▶ What this task involves: A verbatim copy of the records below, pictures omitted, is the task.

(Extracted records)
+-------+

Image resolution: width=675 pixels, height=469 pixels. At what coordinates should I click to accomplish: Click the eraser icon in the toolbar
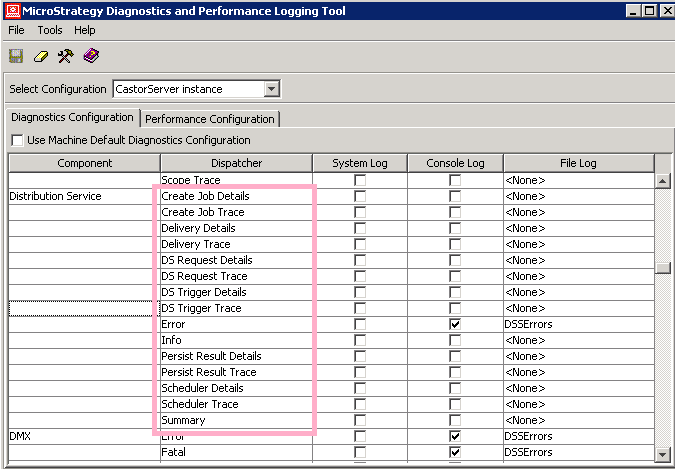(x=41, y=56)
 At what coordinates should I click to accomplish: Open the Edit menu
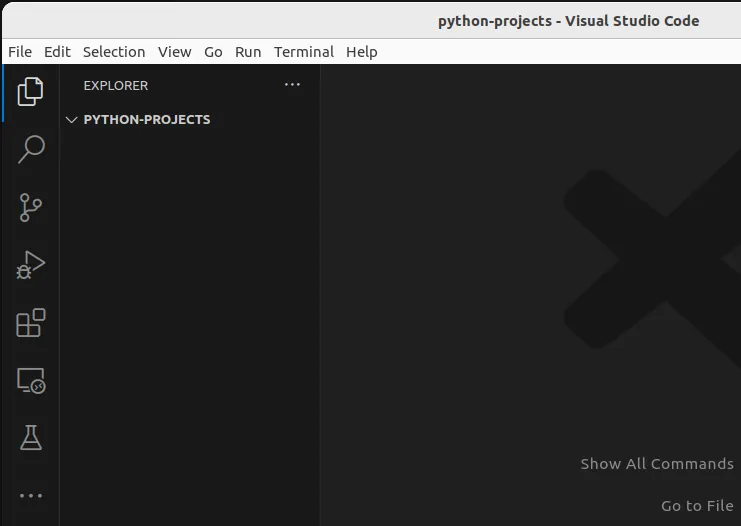[57, 52]

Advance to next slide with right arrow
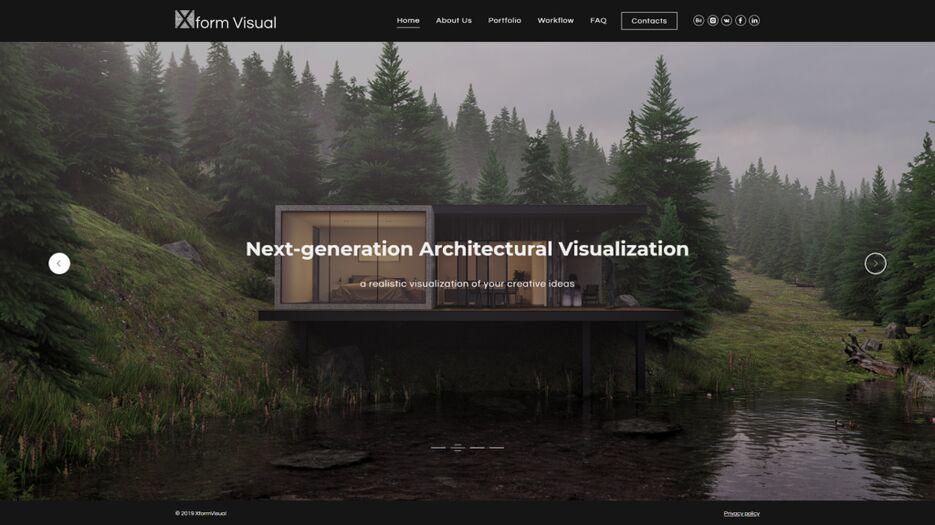[875, 263]
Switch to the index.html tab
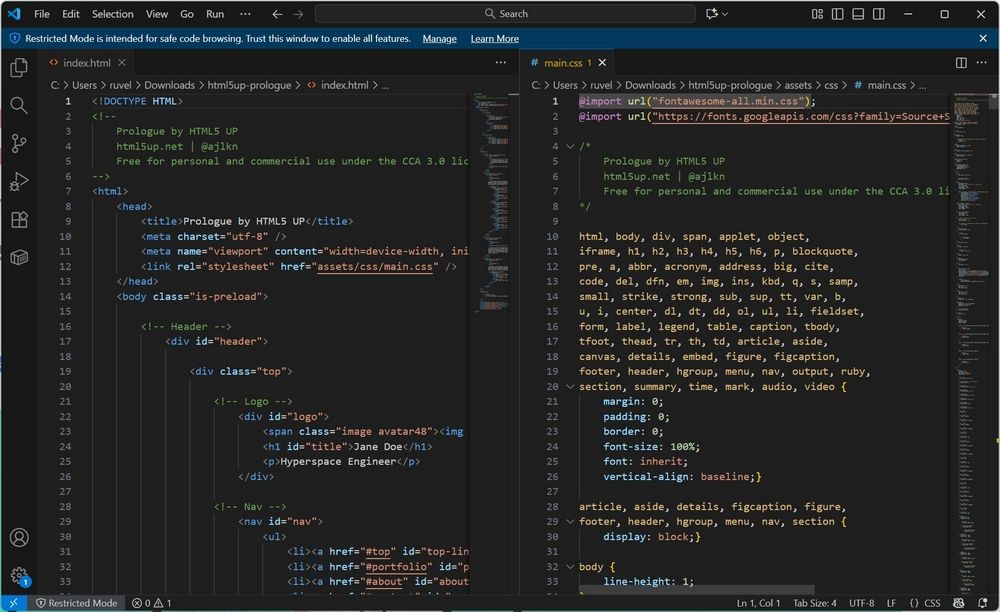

+-------+

▶ Exercise result:
Image resolution: width=675 pixels, height=469 pixels. At what coordinates should I click to accomplish: Click the eraser icon in the toolbar
(x=41, y=56)
 At what coordinates should I click to accomplish: Open the Edit menu
[57, 52]

Advance to next slide with right arrow
[875, 263]
Switch to the index.html tab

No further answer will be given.